Die Unsicherheit, welche wirtschaftlichen Folgeschäden die Corona-Pandemie hinterlässt, ist groß. Viele kleine und mittelständische Firmen in Schlüsselbranchen wie Maschinenbau und Elektroindustrie steckten in einem Dilemma, betonte Arbeitsmarktexperte Rauch: „Neueinstellungen werden vertagt.

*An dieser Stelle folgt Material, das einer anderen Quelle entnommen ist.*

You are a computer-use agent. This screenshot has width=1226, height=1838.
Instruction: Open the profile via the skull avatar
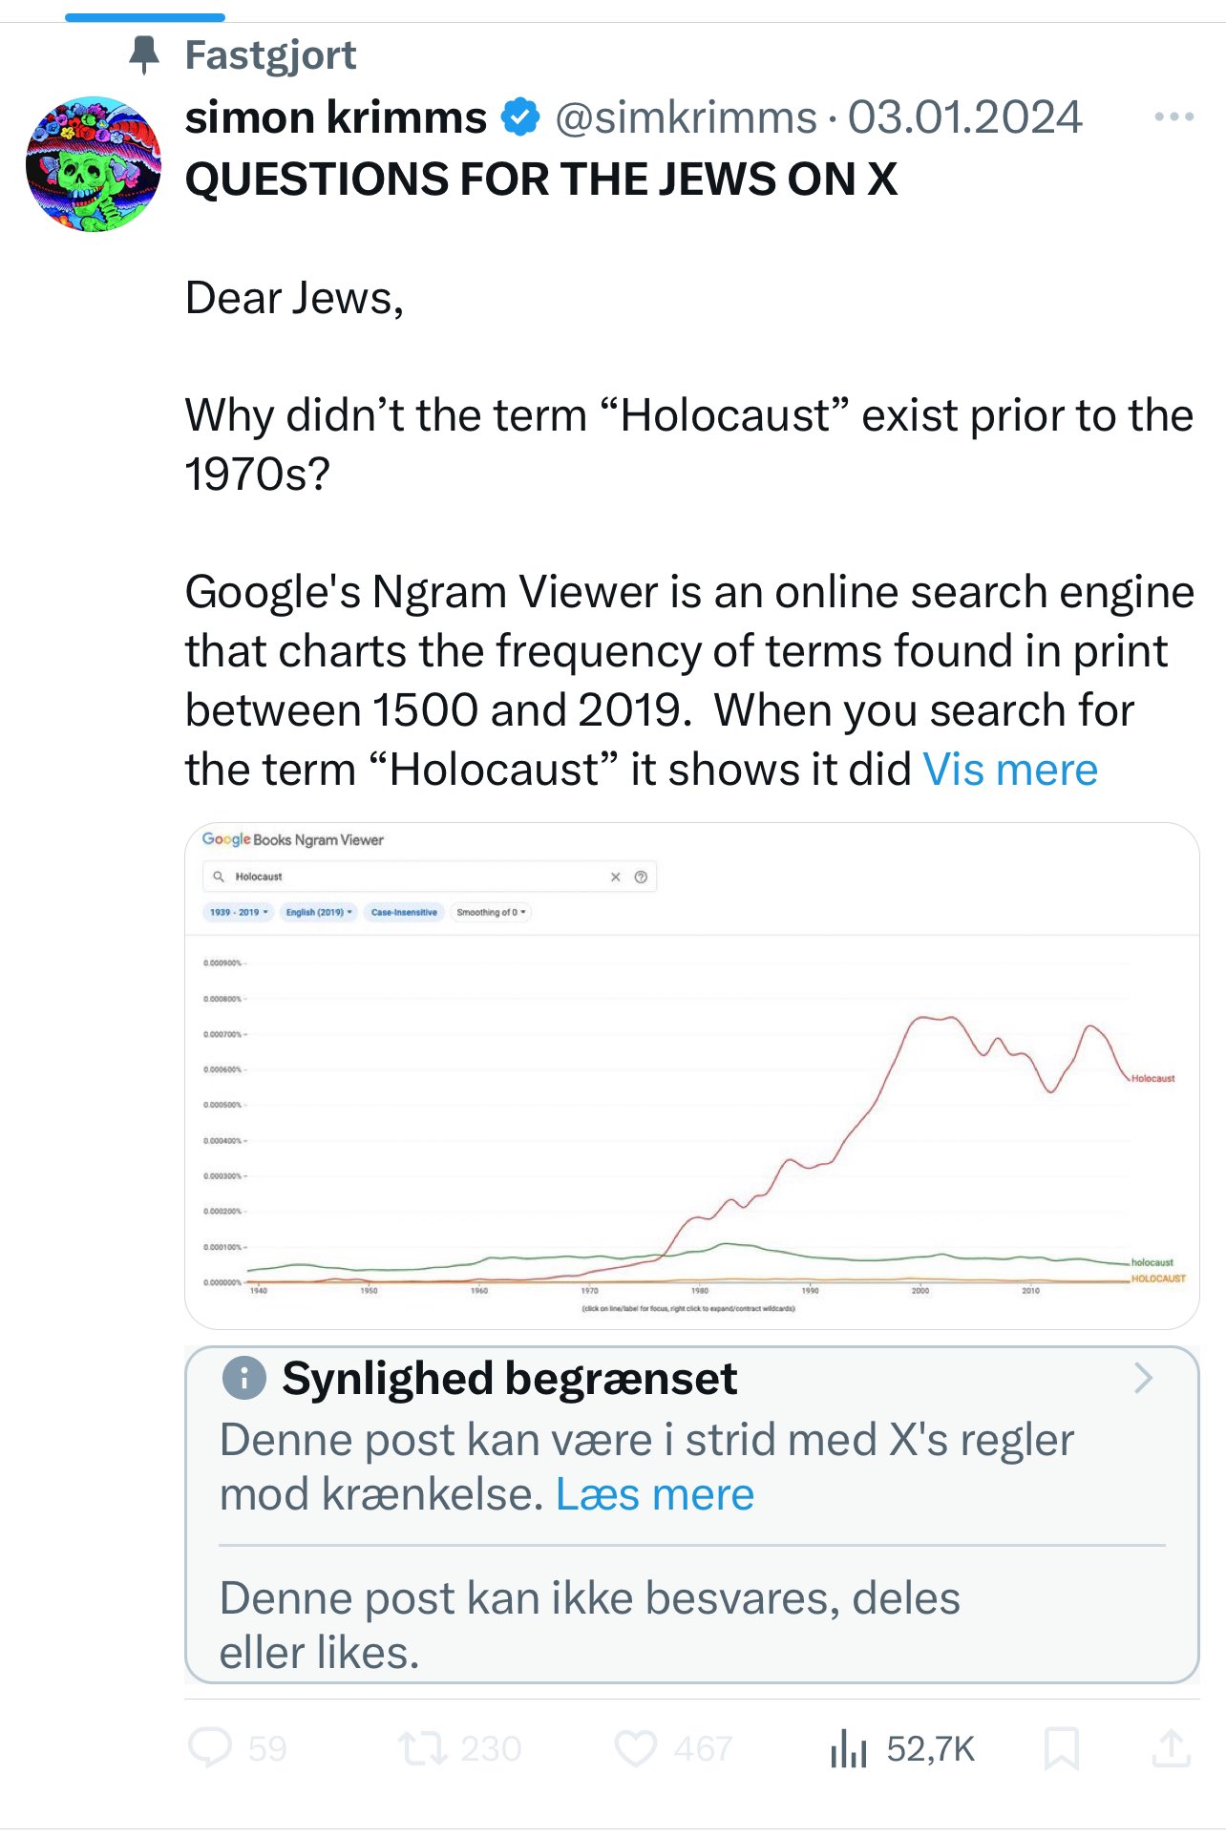94,163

Gleichzeitig suchen sie Fachkräfte, denn Strukturwandel und Digitalisierung beherrschen nach wie vor den Arbeitsmarkt.“
Konkurrenz mit Jüngeren droht
Blieben viele Jungingenieure ohne Job und Perspektive, fürchtet Ministerin Bauer auch einen frustrierenden Wettbewerb: „Es käme zur Konkurrenz mit der Absolventen-Kohorte im Jahr danach.“ Das Karlsruher Institut für Technologie (KIT), eine der großen Ingenieursschmieden in Deutschland, begrüßt die Initiative des Landes: „Das Brückenprogramm Ingenieurwissenschaften ist aus unserer Sicht eine sehr gute Chance, um den Absolventinnen und Absolventen in der Corona-Pandemie eine Chance und Zukunft zu bieten und so die Talente für Baden-Württemberg zu sichern“, erklärte KIT-Vizepräsident Thomas Hirth.
“Blühender Arbeitsmarkt“ in einigen Jahren?
Dass es für Ingenieursstudenten in dieser Krisenzeit schwieriger geworden sei, Jobs und auch Praktika zu finden, meldeten die Hochschulen aus dem ganzen Land, berichtete der Geschäftsführer der Agentur für Arbeit. Bestätigen kann diesen Trend auch die engagierte Studentengruppe des KIT-Rennwagen-Konstruktionsteams „KA RaceIng“. „Wir bekommen viel weniger Stellenanzeigen von Sponsoren als früher“, berichtet Organisationsleiterin und Maschinenbau-Studentin Luise Kolb.
Arbeitsmarkt-Experte Rauch gibt sich derweil optimistisch: In einigen Jahren erwarte die Jungingenieure wieder „ein blühender Arbeitsmarkt“, sagte er. „Das aktuelle Phänomen hat nichts mit einem Strukturwandel zu tun. Es lohnt sich weiterhin, in ein solches Studium einzusteigen.“
Bewerbungsunterlagen und Infos zum Programm für Jungingenieure gibt es unter www.brueckenprogramm-ing.de.